Bellinger won the NL MVP in 2019 when the baseball was juiced and Brett Gardner (28 home runs) and Gleyber Torres (38 home runs) became power hitters. Since then, Bellinger has a 99+ OPS in 575 games and 2,352 plate appearances. He’s a .242/.304/.421 hitter since the start of 2020.

Within these last five-plus seasons, Bellinger posted a .542 OPS in 2021 and a .654 OPS in 2022, and the Dodgers moved on from him. The Dodgers –the best organization in baseball — moved on from their homegrown, 2017 Rookie of the Year, 2019 MVP and Gold Glove center fielder after his age 26 season. That’s not great.

8. The Yankees have used Bellinger in the 2-hole hoping he would mash in-zone pitches expected with Judge behind him. They have used him as Judge’s protection. They have used him to clean up. He has done nothing in every spot. The season may only be 14 percent through, but again, there is precedent for Bellinger being a complete zero at the plate for an entire season. And if this is one of those seasons from Bellinger in a year where a single game could decide the AL East or a wild-card berth, the Yankees can’t afford to play him over other bats, whether those other bats are owed less money or not.

9. Bellinger isn’t the only problem, he’s just the biggest once. Chisholm, Volpe and Wells have been atrocious, Devin Williams has been a joke and every starter not named Max Fried has an ERA of at least 4.34. Despite their glaring issues, the Yankees are fortunately 14-9.

Schmidt was bad and Williams was solid, but the Yankees hit into three double plays in the game (one of them was bad luck on a Chisholm line drive), and when you hit into three double plays in six innings, it’s going to be difficult to win.

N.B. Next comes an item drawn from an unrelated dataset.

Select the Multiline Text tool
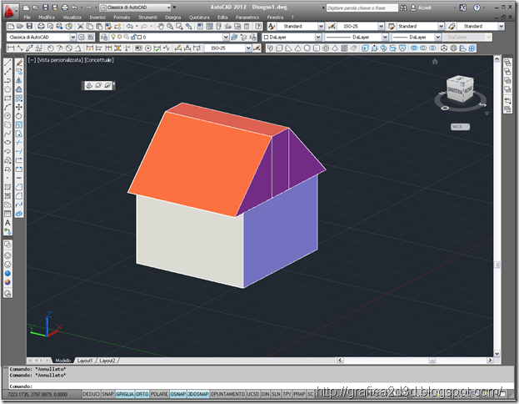 coord(7,223)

10. It’s going to be difficult to win on Tuesday as well. Will Warren gets the ball and based off of his Thursday night showing in Tampa (1.2 IP, 4 H, 1 R, 1 ER, 2 BB, 1 K), it’s hard to have much confidence in him. Tanner Bibee goes for the Guardians. Bibee has made four starts this season. Two of them were against the Royals, in which he 10 1/3 scoreless innings. The other two were against the Angels and Orioles, and he allowed 13 earned runs and seven home runs in 9 2/3 innings. The Yankees are going to need that Bibee to show up. They’re also going to need some combination of Bellinger, Wells, Volpe and Chisholm to show up and for Rice to play.